Non c’è solo l’Amazzonia. In Bolivia un’enorme perdita di biodiversità. Più di due milioni di animali selvatici, tra cui circa 500 giaguari, ma anche puma e lama, sono morti in 2 settimane di incendi che hanno devastato enormi aree delle foreste boliviane, in particolare la savana tropicale Chiquitania nell’Est del Paese. 5,3 milioni di ettari (un’area piu’ grande dell’intera Costa Rica) sono stati distrutti e circa il 40 per cento di quest’area era coperta da foreste. Gli incendi in Indonesia sono stati i peggiori dal 2015. Più di 328mila ettari – un’area quattro volte e mezzo le dimensioni di Singapore – sono stati inceneriti, generando circa 360 milioni di tonnellate di emissioni di anidride carbonica in appena un mese e mezzo (dal primo agosto al 18 settembre) secondo i dati del servizio di monitoraggio dell’atmosfera Copernicus dell’Ue.

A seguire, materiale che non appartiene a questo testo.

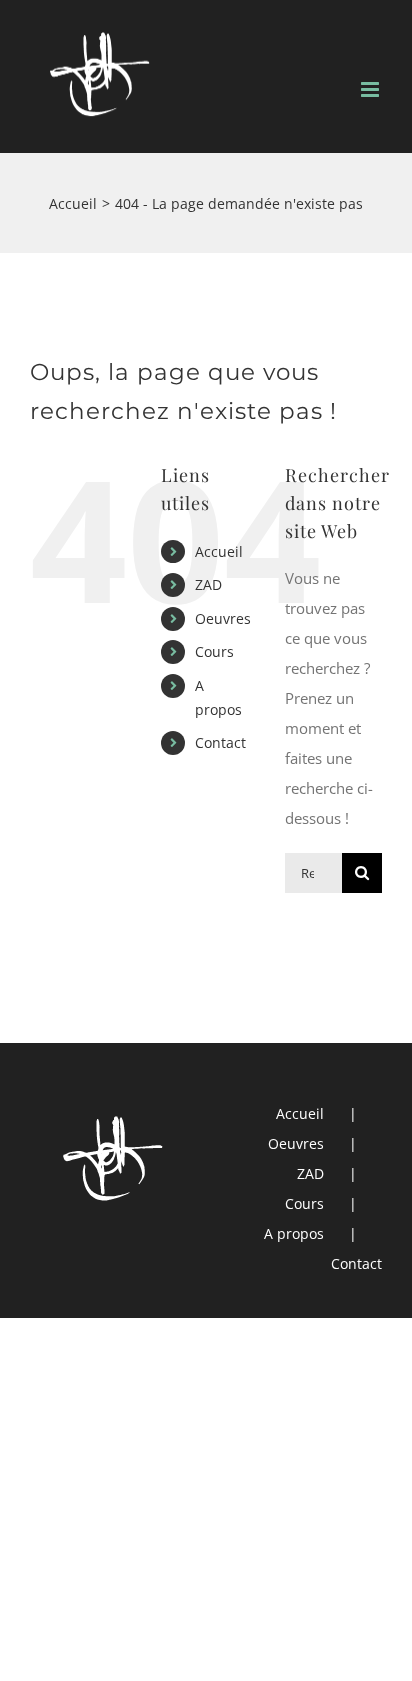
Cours (214, 651)
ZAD (208, 584)
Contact (220, 742)
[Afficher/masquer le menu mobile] (371, 89)
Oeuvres (223, 618)
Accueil (219, 551)
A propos (294, 1233)
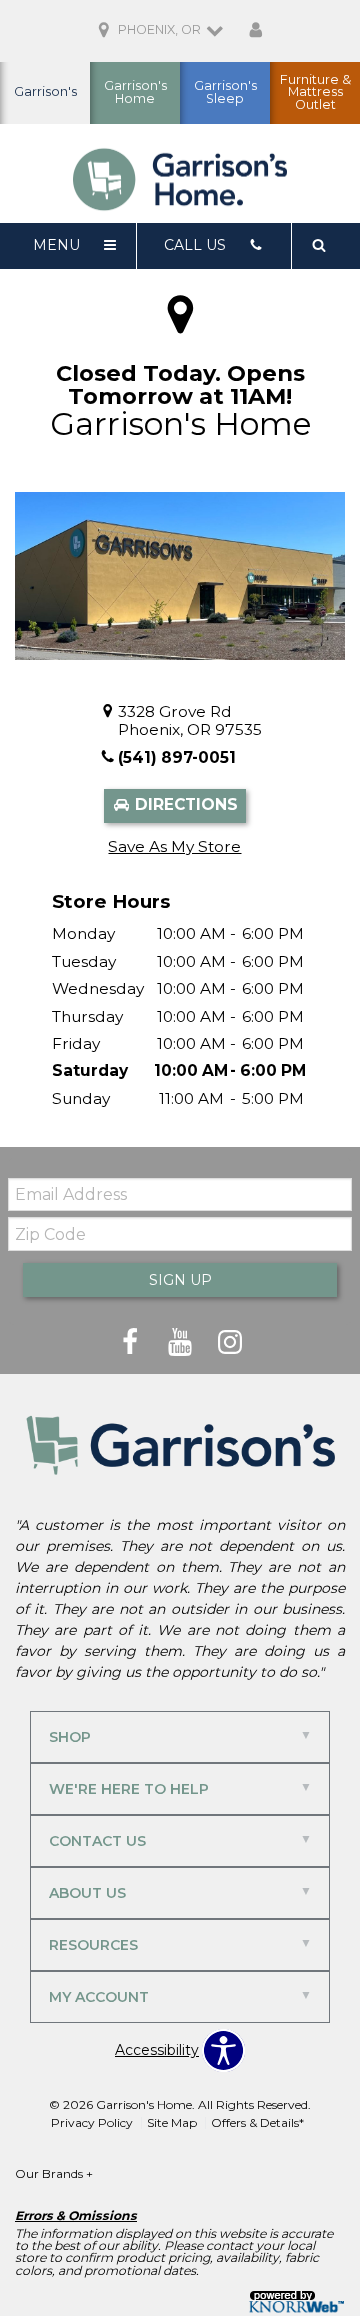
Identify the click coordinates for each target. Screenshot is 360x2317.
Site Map (172, 2122)
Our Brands (54, 2173)
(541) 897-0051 (176, 757)
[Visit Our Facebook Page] (132, 1343)
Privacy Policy (92, 2122)
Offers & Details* (257, 2122)
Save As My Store (174, 846)
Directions (184, 804)
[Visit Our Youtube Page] (182, 1343)
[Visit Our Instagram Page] (230, 1343)
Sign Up (180, 1280)
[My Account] (256, 31)
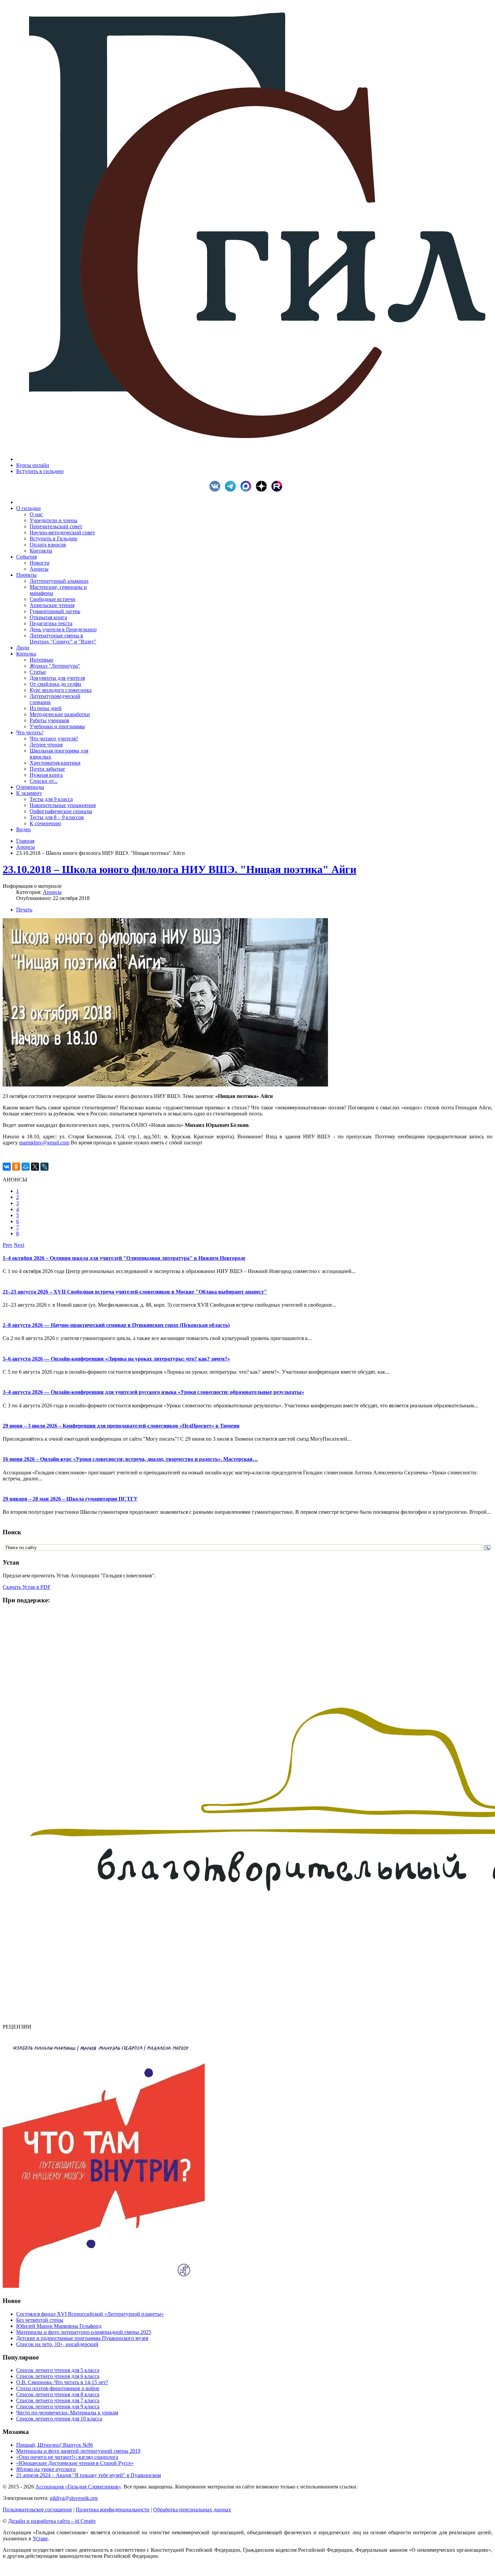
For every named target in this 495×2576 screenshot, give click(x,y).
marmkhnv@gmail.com (44, 1142)
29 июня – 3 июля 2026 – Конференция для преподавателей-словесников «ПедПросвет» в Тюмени (121, 1426)
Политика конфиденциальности (113, 2509)
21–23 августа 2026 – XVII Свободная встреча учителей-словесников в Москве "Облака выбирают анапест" (135, 1292)
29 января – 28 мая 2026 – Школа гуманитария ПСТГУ (70, 1499)
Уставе (40, 2538)
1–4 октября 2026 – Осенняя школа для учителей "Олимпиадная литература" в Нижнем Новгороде (124, 1258)
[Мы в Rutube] (278, 490)
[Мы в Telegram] (232, 490)
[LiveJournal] (44, 1167)
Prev (7, 1245)
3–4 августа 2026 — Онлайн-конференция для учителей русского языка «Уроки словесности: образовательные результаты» (153, 1392)
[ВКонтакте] (7, 1167)
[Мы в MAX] (247, 490)
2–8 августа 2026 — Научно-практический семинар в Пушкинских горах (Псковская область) (116, 1325)
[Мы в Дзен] (263, 490)
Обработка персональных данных (192, 2509)
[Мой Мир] (26, 1167)
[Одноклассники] (16, 1167)
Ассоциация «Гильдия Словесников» (78, 2486)
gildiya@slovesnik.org (74, 2498)
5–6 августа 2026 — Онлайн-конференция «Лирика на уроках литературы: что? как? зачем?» (116, 1359)
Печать (24, 909)
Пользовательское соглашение (37, 2509)
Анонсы (25, 847)
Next (19, 1245)
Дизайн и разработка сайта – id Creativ (52, 2521)
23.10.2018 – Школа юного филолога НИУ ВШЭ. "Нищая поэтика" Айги (179, 869)
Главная (25, 841)
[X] (35, 1167)
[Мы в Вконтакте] (216, 490)
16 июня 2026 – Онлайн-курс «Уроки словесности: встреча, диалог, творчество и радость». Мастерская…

In Africa la scorsa estate si è registrato il 70 per cento dei 10mila incendi che hanno colpito tutto il mondo in un giorno medio di agosto. L’Angola in certi momenti ha contato quasi il triplo degli incendi del Brasile secondo le immagini satellitari della Nasa, che indicavano circa 6mila incendi in Angola, più di 3mila in Congo e poco più di 2mila in Brasile. E infine Australia. Anche il triangolo dei koala sta affrontando alcuni degli incendi boschivi più pericolosi e catastrofici mai visti prima, che si stanno diffondendo nell’area del New South Wales e del Queensland. Solo nel New South Wales le fiamme hanno bruciato circa un milione di ettari e ucciso ben 350 koala, mentre molti di più sono feriti e altri ormai sono senza un rifugio sicuro.